Source text:
******************************

February 16, 2010

RI school superintendent fires entire staff at failing school

Every now and then a true hero steps forward and does the right thing. Let's hope someone in Michigan reads this and does the same thing. Good for her.

The situation already looked explosive. A Rhode Island high school had a 50% failure rate in a depressed town with high unemployment and a median wage of $22,000 per family. The union representing the teachers, who averaged over $70,000 per year in income, refused the superintendent’s plans to improve the school by extending the work day by 25 minutes and requiring teachers to provide tutoring on a rotating basis. The superintendent summoned her inner Reagan and fired them all, from the administrators to the last instructor (via Instapundit):

Her plan calls for teachers at a local high school to work 25 minutes longer per day, each lunch with students once in a while, and help with tutoring. The teachers’ union has refused to accept these apparently onerous demands.
The teachers at the high school make $70,000-$78,000, as compared to a median income in the town of $22,000. This exemplifies a nationwide trend in which public sector workers make far more than their private-sector counterparts (with better benefits).
The school superintendent has responded to the union’s stubbornness by firing every teacher and administrator at the school.

Let’s agree on a few things first. The 50% failure rate is certainly abysmal, but considering the poverty in the town, perhaps not completely related to academics. That kind of poverty creates pressure on employment-age teens to find work, although in this economy, the work would be hard to find. There may also be families escaping from the area to find work elsewhere; that may or may not have an impact on graduation rates. As for the salaries of the teachers, one has to view that in terms of competitive labor, as getting good teachers will necessarily cost more than getting cheap teachers, and probably would have an impact on those graduation rates, with all other things being equal.

******************************

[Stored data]
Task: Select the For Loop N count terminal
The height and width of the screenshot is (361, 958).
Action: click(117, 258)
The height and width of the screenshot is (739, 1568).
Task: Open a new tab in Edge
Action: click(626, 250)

******************************

Instructions:
• a. In the article on the Rhode Island school firings, how many minutes longer per day did the superintendent want teachers to work?
• b. From the article on the Rhode Island school firings, return the passage that begins at the words "Her plan calls" and stops after the words "(with better benefits).".
• c. Write the next part of the article on the Rhode Island school firings, picking up after its last sentence.

Answers in order:
• a. 25 minutes

• b.
Her plan calls for teachers at a local high school to work 25 minutes longer per day, each lunch with students once in a while, and help with tutoring. The teachers’ union has refused to accept these apparently onerous demands.
The teachers at the high school make $70,000-$78,000, as compared to a median income in the town of $22,000. This exemplifies a nationwide trend in which public sector workers make far more than their private-sector counterparts (with better benefits).

• c.
However, it’s hard not to draw the conclusion that the teachers and administration at this school are a big part of the problem. Asking teachers making three times the average of the town’s median income to contribute an extra 25 minutes a day to rescue students in obvious failure does not seem like an outrageous request. The two-week summer training period may have infringed on their vacation plans, but their school faced an existential crisis, and their students were being doomed to a lifetime of competitive handicaps. One may have thought that teachers and administrators would have a sense of mission, rather than a sense of entitlement, especially considering the failure to which they had all contributed at least in part.
This is a good argument for getting unions out of the public-employee business altogether. Not only does the marriage of unions and the public sector create too much of an impulse to expand bureaucracies, it twists the priorities away from public service and towards entitlement thinking. To their credit, most educators, law enforcement, and emergency response personnel successfully resist that impulse, but this jaw-dropping standoff in Rhode Island shows that it does exist.

2 comments:

Anonymous said...

I would rather give Uncle Slymie a colonoscopy with my tongue than read any more of this reactionary, rabid right wing rubbish.

Just your under average blogger said...

Well then I suggest you close your eyes and stick out your tongue, or, find another blog to read.